И опять был какой-то особый, скрытый смысл в его словах, но князь не верил этому смыслу и молчал. Он лишь, подойдя к коню, потрепал его по неудержимо длинной гриве.

Глядели игреневых, изжелта-рыжих, с белой гривой и белым хвостом; глядели чало- пегих, а затем перешли в «череду», коровье стадо, а из череды — в пчельник, в погреба, в амбары, на мельницу, шатровую, что поворачивается по ветру не воротом, а самим ветром. Добрых три часа ходили они по хозяйству, устали и проголодались. Князь заметил это и пригласил их к столу.

И хоромы у князя Подзольева были внутри расписные, до пояса в больших махрово-красных цветах, а от пояса в мелких эмалево-зеленых листочках. Мебель под цвет, под размер дома и негромоздка. Кажется — живи да радуйся!
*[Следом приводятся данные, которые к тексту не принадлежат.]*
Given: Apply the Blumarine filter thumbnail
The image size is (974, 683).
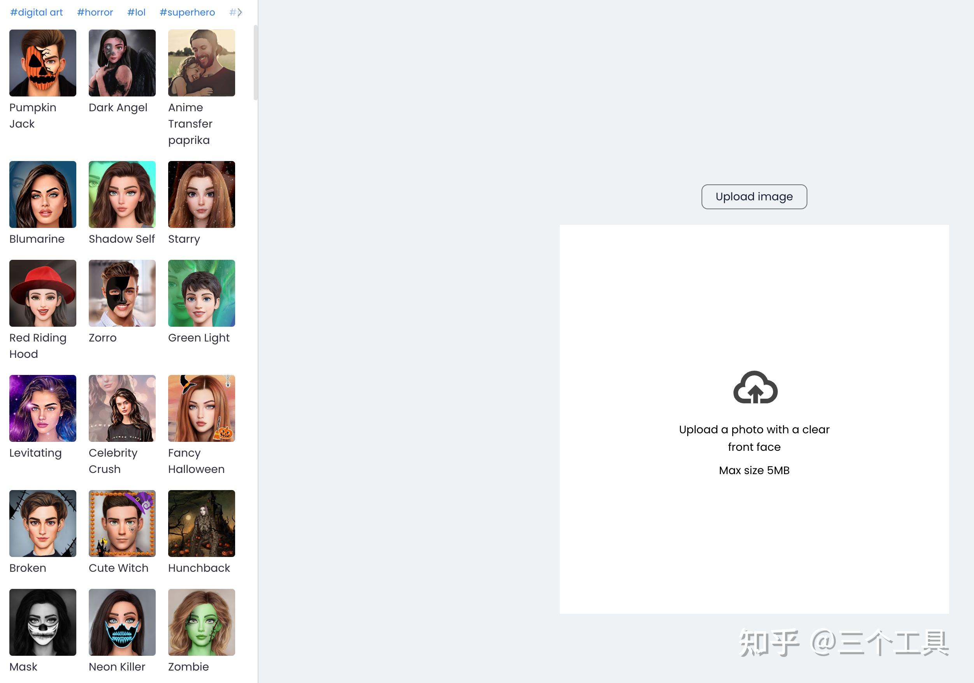Looking at the screenshot, I should pyautogui.click(x=43, y=194).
И однако, во всем — ив селе, и в церкви, и в хоромах, и в службах — чувствовалась постоянная, неистребимая холодность; словно ворвалась сюда «фуга» — зимний ветреный холод, что продолжается иногда недели и загоняет отары в балки, ворвалась и поселилась здесь навсегда. От этого стойкого, решительного и непременного холода стынут руки и ноги, а того более стынет сердце.
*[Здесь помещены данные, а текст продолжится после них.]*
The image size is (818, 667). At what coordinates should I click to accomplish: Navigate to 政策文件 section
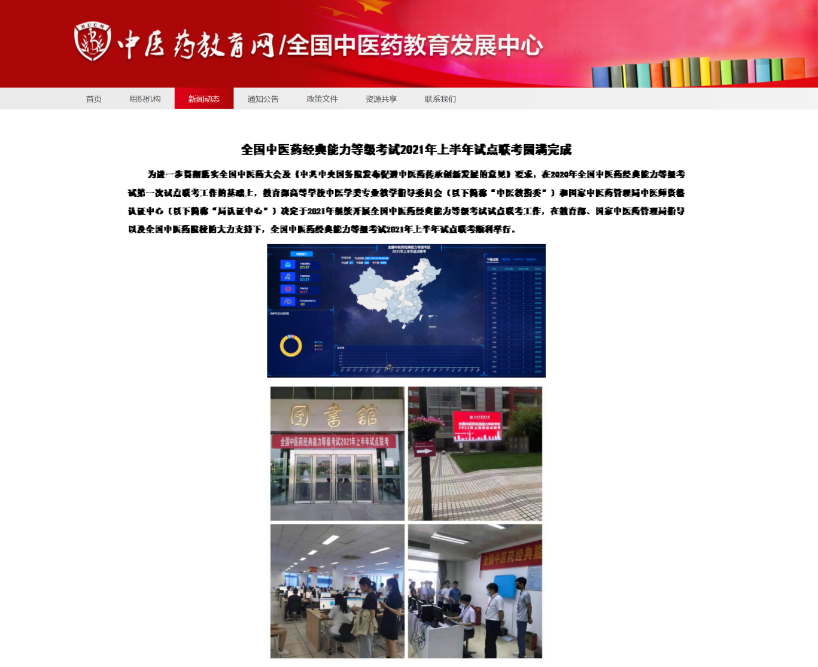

Как начали, так и докушали молча. Не помогли ни жаренья, ни варенья, ни печенья, ни пироги, ни рыбы, ни птицы. Пасмурно сидел князь, пасмурно кушал и пил воевода. Хмуро сидели за отдельным столом иноземцы. И напрасно неугомонно суетились вокруг столов курчавые слуги.

Гости встали. Пора и домой. Пора судну отправляться, солнце склоняется уже к западу. Гости низко поклонились князю. Поклонился им и князь. Спасибо за хлеб-соль. Спасибо и вам, что не побрезговали.
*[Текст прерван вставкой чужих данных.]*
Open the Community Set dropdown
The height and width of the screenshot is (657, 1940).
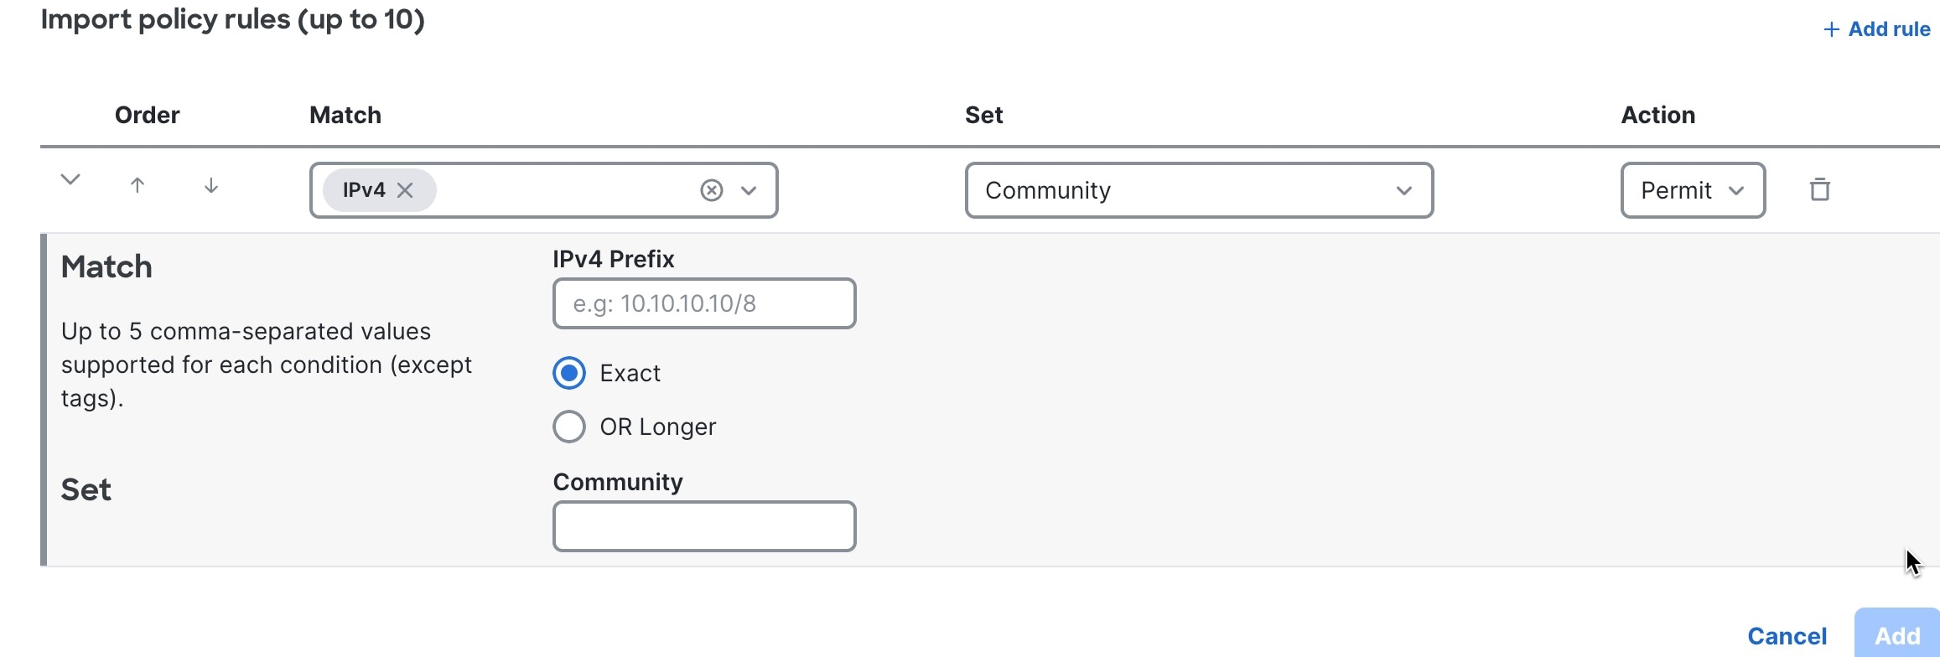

«Значит, уходить? — подумал неугомонный и своевольный Мальпроета. — А как же — сокол? Узнаю ли правду? А как же ее узнаешь, если вовремя не уловишь?» И решился тогда на вопрос неуимчивый Мальпроста. Поклонившись еще раз, он сказал:

— Князь Юрий Михайлович! Славитесь вы и охотой соколиной. Но не показали вы ее нам. Неужели так мы и уедем, не повидавши дивной охоты?

Князь изменился в лице. Бешенство потрясло всю его длинную фигуру так, что затряслись дивно алые кисти у его кушака. Но он быстро сдержал себя и ответил:

— Ладно, если ты такой уж задорный охотник! Покажу покои для воспитания соколов… да и соколов…

Они пришли в крыло дома, в большие покои с высокими окнами, чтобы солнечные лучи входили свободно и согревали ловчих птиц. Притолоки в окнах были широкие: для помещения жердей, на которых сидит птица. В изразцовых печах — по белому фону синие птицы, — несмотря на лето, тлел огонь, чтобы сокол у огня встряхивался и вытягивался, а это показывает его полное здоровье.

— О истинный боже, — воскликнул восхищенный Мальпроста, — как чудны твои дела и как все это прекрасно!

Князь порозовел. Восклицание хотя было произнесено и на чужом языке, но для охотника все языки понятны.

На полу лежали широкие дерюжины с травою — буде вздумают сокола слететь для прохлаждения ног. Невысоко от пола, поперек покоя, были протянуты березовые жерди, тоже для соколиного баловства. Под жердями стояли широкие лохани со свежею водою, а вокруг лоханей все было осыпано речным песком и мелкими камушками.